Os dados são do Boletim de Assistência ao Enfrentamento da Covid-19, emitido pela Secretaria de Estado de Saúde (Sesacre). O boletim mostra a ocupação de leitos do Sistema Único de Saúde (SUS), por especialidade do leito e por regional.

Segundo dados oficiais, das 126 internações em leitos do SUS, 80 testaram positivo para Covid-19, ou seja, a maioria das pessoas que buscam atendimento médico foram infectadas pelo vírus.

Na região do Baixo Acre, que engloba as cidades de Rio Branco, Sena Madureira, Plácido de Castro e Acrelândia, das 70 Unidades de Tratamento Intensivo (UTI), 27 estão ocupadas registrando uma taxa de ocupação de 38,6%.

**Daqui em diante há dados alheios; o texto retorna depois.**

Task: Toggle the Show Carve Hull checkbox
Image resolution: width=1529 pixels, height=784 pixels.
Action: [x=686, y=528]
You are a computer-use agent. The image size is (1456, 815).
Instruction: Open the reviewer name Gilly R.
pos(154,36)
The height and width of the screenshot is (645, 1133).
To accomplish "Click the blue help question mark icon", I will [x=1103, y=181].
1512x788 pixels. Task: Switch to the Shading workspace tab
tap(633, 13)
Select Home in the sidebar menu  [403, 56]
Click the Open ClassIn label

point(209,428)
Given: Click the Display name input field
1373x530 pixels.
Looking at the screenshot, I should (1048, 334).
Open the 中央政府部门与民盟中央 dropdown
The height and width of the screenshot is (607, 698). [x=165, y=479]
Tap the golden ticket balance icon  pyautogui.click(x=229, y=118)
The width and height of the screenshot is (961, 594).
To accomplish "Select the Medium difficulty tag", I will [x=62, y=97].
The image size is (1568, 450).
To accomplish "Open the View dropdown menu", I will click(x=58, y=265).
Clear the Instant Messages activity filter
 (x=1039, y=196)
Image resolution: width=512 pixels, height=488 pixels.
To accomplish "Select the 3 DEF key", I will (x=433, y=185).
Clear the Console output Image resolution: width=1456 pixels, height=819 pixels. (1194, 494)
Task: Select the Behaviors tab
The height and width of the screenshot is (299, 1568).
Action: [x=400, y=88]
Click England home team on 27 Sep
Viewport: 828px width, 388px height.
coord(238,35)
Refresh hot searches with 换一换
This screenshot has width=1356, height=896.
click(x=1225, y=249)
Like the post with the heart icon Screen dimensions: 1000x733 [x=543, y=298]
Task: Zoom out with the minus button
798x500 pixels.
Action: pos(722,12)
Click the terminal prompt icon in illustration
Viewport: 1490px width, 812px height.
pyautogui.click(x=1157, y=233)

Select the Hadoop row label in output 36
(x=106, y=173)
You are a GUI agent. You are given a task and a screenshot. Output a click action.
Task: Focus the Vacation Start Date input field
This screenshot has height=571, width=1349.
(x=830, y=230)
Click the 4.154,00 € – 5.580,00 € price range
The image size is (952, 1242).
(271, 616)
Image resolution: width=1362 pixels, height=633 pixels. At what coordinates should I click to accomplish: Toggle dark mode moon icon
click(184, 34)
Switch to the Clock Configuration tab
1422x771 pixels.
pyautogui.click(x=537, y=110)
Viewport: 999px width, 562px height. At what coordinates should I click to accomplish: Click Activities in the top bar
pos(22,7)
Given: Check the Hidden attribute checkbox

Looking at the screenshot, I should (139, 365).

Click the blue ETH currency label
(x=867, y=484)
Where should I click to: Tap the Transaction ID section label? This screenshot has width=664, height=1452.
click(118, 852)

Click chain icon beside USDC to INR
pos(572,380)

A menor taxa de ocupação está na região do Juruá, que engloba Cruzeiro do Sul, Tarauacá e Marechal Thaumaturgo, dos 20 leitos de UTI existentes, nenhum está ocupado, registrando 0% de ocupação. Os leitos clínicos somam 95 e 23 estão ocupados, registrando 24,2% de ocupação.

Já regional do Alto Acre, que engloba as cidades de Brasileia e Epitaciolândia, não há registro de uma ocupação de leitos de enfermaria num total de 19 leitos disponíveis. A regional do Alto Acre é a única que não tem leitos de UTI para a Covid-19.